Dialectical Dealings: Problems That Are Solutions
Are failure and success two sides of the same coin? If so, what do we call that coin? Many philosophers call it the dialectic: the notion that opposites are intertwined and overcome one another in a sacred dance that’s difficult to spot; however, once spotted, one sees it everywhere one looks. It’s said that opposites attract but there’s clearly more to it than that. The theme of this issue is “Dialectical Dealings: Problems That Are Solutions” and our goal is to help readers reconceptualize their baggage.
In his article our editor Benjamin Eisenstein explores the ways in which people are self-destructive and how this tends to be unconsciously gratifying. There is only one type of person who does not take pleasure in sado-masochism but even they can be helped.
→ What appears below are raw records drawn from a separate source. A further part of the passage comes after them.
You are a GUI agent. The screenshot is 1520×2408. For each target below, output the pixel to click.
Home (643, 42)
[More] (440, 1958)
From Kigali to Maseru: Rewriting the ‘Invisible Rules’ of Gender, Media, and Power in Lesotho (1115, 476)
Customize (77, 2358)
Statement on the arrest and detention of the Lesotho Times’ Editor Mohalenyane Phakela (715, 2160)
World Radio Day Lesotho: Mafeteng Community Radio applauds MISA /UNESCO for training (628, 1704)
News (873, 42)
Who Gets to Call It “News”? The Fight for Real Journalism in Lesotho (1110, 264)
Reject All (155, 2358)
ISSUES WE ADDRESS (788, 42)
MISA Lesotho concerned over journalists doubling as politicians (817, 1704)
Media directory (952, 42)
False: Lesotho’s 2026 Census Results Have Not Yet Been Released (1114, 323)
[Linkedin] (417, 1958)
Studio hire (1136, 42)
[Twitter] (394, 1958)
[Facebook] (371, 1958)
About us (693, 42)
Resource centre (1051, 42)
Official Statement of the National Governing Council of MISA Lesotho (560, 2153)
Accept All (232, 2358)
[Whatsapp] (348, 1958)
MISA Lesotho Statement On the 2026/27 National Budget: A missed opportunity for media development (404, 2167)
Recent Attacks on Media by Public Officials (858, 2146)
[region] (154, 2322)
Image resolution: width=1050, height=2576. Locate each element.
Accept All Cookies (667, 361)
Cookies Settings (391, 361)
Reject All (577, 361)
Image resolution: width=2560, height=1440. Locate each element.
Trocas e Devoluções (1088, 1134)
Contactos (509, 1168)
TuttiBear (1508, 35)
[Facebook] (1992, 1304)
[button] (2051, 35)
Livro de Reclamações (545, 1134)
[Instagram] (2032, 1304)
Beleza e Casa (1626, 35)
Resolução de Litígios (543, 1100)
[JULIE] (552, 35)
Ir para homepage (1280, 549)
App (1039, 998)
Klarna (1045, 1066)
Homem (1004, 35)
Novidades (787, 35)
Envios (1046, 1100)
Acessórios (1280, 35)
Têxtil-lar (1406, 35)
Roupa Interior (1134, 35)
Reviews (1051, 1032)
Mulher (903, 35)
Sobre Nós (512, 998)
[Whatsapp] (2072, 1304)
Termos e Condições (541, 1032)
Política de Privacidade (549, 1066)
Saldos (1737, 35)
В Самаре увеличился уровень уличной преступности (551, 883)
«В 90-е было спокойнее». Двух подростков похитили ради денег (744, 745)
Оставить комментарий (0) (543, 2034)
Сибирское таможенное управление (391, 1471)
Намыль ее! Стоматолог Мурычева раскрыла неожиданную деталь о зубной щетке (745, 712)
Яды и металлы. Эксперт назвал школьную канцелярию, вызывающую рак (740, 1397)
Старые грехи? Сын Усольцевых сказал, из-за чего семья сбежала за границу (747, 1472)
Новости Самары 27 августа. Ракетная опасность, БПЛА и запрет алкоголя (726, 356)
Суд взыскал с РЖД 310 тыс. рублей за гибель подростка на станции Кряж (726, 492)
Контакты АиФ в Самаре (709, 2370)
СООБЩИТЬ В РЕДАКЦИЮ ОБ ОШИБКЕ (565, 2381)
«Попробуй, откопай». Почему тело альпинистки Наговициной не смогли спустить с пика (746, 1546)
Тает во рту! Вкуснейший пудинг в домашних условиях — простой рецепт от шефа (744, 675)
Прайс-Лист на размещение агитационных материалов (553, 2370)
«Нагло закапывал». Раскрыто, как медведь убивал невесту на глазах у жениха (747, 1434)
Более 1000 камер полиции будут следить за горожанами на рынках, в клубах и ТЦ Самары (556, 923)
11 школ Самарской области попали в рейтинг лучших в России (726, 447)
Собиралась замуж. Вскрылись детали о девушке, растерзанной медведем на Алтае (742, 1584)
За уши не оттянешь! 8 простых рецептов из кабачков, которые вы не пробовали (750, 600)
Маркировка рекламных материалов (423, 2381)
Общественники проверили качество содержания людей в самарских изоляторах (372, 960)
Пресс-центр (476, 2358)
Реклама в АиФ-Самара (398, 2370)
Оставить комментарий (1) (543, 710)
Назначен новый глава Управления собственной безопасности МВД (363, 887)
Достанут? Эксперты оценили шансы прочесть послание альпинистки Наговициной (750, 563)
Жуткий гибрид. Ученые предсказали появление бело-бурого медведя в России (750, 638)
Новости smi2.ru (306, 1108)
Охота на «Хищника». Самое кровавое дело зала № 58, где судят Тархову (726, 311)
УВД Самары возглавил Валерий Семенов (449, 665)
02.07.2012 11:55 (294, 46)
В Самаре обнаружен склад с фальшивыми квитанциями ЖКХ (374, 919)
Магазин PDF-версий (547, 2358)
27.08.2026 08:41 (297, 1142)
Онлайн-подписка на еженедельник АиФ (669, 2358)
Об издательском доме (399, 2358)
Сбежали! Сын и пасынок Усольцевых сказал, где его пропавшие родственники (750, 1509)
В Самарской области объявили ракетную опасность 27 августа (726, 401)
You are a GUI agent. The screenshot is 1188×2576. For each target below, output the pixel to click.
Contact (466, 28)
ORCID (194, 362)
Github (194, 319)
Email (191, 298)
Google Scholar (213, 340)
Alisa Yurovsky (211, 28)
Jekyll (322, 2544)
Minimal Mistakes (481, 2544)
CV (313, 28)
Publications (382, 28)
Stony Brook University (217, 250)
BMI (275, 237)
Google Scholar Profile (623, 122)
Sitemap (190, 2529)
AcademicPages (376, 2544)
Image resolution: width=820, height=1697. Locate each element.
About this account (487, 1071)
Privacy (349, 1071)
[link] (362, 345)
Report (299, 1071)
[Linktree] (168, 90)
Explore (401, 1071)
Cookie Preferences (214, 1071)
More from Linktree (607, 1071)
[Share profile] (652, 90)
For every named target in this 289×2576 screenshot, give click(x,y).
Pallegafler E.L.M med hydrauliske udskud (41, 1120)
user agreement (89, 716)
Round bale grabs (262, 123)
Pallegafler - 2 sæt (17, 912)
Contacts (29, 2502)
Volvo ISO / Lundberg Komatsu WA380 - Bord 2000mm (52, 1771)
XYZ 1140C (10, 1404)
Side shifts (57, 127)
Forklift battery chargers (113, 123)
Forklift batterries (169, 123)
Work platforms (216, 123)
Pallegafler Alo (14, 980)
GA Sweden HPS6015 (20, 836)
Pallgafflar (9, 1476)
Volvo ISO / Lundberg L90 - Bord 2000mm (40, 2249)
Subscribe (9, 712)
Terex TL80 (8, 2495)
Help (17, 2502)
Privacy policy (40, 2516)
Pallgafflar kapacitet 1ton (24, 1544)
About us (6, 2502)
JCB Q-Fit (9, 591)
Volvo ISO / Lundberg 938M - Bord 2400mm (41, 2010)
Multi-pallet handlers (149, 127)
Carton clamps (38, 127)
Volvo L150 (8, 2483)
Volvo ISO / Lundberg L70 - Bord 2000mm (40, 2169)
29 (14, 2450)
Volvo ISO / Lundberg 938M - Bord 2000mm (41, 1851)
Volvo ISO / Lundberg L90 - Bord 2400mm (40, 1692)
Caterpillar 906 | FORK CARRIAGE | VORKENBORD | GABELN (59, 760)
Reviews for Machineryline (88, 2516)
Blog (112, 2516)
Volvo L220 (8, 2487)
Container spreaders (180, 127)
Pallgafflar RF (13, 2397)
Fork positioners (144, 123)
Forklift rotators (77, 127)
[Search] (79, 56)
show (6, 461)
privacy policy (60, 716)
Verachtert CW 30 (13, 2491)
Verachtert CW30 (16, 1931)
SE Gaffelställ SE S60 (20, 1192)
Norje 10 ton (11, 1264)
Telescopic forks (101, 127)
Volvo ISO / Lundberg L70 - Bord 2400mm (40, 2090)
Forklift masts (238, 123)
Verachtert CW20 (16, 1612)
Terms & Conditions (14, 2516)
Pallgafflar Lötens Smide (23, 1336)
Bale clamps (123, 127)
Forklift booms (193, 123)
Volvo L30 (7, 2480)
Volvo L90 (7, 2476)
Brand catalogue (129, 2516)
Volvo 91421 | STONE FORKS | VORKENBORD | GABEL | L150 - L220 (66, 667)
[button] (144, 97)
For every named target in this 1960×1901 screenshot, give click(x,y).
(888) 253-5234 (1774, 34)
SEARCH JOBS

Heather Prince’s article discusses ancestral cords, specifically inherited shadows: problems embedded within one’s energetic DNA. It’s up to us to heal ourselves of ancestral issues in order to liberate future generations.
Lance Thompson believes that making peace with one’s problems comes to down to perspective. Oftentimes the issues one identifies as problematic are actually coping mechanisms. Even less useful symptoms can be seen as disguised solutions.
Brittany Bass looks at ostensibly bad situations optimistically. It’s usually very difficult but every possible problem can be viewed as a lesson and utilized as an opportunity to create something positive. Life moves on, with or without your complicity.
For a long time Sarah Wheeler had what many women dream of: no menstrual cycles. It was good while it lasted but maybe not as good as it could have been. What if natural cycling provides a sacred process of attunement if one has the right attitude?
Sheri Sayar’s experiences as a healer and daughter led her to conclude that the more strained our relationships may be, the more we should seek reconciliation. If this is true then if might be the case that suffering provides healing coordinates.
Juliet Ramos was in a dark place at one point in time. She survived thankfully, which is great because she went on to create many happy memories and has been there for those who needed her. Looking back, hitting bottom is what allowed her to heal.
According to Nina Welch, problems can often catalyze new desires that are more aligned with the soul’s true purposes. She also believes that our bodies communicate with us, when changes are needed, through physical symptoms.
Kathleen Nitting avoided a much-needed surgery until she gave herself permission to turn to Western medicine, which saved the day. However, if she hadn’t thoroughly explored alternatives beforehand she might not have become a healer.